The problem is that mediating risk in frontier markets is likely to mean taking on additional counterparty risk because the only route to real estate is either indirectly or via a joint venture. That is one of the issues raised recently by Suphin Mechuchep, managing director of JLL in Thailand, who pointed out that existing real estate laws have a typically been designed to protect local players. For international investors in Asian markets, only Malaysia, Singapore and Vietnam allow foreign ownership, and of those, only Vietnam really qualifies as a frontier market.

How joint ventures are conducted is one of the 'softer' issues often overlooked in risk assessments. Seth Freeman, chief executive at US emerging market fund manager EM Capital Management, is critical of what he sees as a naïve approach to relationship-building in frontier markets. "It takes a commitment of time and repeated contacts to establish and nurture that level of relationship," he says. "It isn't purely transactional. It is the opposite of most Westerners' training and experience."

Cube Capital intends to mitigate risks associated with frontier markets by diversifying exposure, requiring co-investment from local partners and specifying exit strategies, such as convertible debt, in advance. The specific catalysts are market-specific. Reform has driven appetite for Myanmar. In Mongolia, it is the anticipated 10-year, resource-led J-curve. In Vietnam, "a distressed point in the cycle is always a good time to invest", says Cube Capital CIO Tom Holland.

The big risk, of course, is that frontier market investment is a bet on future growth. The Cube fund reflects concern over Europe as much as appetite for inefficient frontier markets. "The world is running on fear," says Holland. "There's a lot of cash in the market, but people are waiting for the crash in Europe, which means larger institutions will be even slower to come to this kind of opportunity. If Europe muddles through for another three or four years, they will be looking for frontier markets for real growth. If Europe crashes, funds will go to Europe, and that will delay the attractiveness of frontier markets."

In the meantime, global private market real estate investor Partners Group is looking at both other property types with less liquid exit markets in the BRIC economies and at potential investments in frontier markets. "At a recent meeting on Asia-Pacific markets, the head of our Singapore team asked provocatively: 'Should we invest in Myanmar?' We all knew the answer - it will probably be many years before we will invest the first dollar in that market," says co-head of private real estate Claude Angeloz.

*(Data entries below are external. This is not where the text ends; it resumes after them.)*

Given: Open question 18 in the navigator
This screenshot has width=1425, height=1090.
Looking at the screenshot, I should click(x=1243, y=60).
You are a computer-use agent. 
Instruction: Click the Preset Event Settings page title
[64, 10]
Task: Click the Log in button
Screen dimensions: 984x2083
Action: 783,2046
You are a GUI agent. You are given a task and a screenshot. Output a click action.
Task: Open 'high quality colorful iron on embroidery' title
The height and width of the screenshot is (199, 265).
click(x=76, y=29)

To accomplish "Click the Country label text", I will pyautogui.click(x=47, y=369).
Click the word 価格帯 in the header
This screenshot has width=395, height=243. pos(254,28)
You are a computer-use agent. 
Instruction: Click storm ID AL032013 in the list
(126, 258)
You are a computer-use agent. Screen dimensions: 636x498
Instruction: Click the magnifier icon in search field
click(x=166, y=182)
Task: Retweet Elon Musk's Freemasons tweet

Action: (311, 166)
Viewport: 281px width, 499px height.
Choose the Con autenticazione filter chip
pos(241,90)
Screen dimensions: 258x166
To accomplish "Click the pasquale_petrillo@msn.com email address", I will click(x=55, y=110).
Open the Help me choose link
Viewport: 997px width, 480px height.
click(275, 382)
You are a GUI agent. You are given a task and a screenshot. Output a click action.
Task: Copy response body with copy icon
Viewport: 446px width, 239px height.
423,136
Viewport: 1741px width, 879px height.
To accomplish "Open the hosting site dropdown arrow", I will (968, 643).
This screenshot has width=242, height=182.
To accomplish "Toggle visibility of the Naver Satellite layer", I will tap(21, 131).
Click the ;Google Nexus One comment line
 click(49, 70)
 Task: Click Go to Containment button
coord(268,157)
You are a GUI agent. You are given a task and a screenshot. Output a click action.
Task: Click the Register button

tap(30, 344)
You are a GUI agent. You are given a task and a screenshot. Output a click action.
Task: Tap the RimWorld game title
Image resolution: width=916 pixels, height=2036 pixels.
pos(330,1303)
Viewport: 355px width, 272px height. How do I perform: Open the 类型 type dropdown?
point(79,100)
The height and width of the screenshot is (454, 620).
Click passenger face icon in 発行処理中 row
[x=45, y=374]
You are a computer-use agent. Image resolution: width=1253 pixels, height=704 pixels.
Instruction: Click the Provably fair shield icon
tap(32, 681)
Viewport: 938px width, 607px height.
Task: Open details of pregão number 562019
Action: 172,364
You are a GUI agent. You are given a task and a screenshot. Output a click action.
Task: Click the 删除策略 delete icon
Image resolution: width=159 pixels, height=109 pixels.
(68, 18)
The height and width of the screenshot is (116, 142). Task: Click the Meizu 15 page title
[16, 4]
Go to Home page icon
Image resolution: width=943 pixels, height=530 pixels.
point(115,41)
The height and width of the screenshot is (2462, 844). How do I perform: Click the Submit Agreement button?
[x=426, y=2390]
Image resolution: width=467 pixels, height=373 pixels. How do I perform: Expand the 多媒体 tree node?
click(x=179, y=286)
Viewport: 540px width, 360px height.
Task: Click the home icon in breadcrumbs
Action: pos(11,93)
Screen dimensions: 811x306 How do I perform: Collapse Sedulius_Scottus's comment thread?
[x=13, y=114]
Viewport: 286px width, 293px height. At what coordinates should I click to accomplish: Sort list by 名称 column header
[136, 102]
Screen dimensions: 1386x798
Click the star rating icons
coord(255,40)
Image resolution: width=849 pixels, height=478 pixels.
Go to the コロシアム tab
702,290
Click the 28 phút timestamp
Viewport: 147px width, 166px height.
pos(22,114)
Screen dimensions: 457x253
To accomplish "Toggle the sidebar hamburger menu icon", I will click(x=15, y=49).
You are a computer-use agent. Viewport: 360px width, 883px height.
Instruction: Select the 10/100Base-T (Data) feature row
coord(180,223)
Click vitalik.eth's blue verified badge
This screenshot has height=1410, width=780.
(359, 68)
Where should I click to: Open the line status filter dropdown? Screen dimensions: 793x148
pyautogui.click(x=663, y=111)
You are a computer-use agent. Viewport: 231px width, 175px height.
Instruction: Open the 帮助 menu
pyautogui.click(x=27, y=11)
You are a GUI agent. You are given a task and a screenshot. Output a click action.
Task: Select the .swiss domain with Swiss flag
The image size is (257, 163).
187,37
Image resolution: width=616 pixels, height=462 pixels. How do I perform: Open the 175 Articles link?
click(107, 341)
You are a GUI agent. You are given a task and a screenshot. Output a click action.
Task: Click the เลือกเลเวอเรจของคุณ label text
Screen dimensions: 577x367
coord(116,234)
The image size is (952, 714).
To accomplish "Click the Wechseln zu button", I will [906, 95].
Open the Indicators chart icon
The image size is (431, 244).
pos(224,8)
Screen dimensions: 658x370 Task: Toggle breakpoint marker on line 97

There is nothing quite like an absence of growth elsewhere to encourage a belief that perhaps the risks that recently appeared unmitigable are in fact not so risky. Yet they are. Myanmar didn't become Germany when its ruling junta released an opposition leader from house arrest.

"The long and the short of it is that there are fundamental criteria that are not met in many of these markets for us as international institutional investors," says Angeloz, "including title, credible land registries and developed lending markets".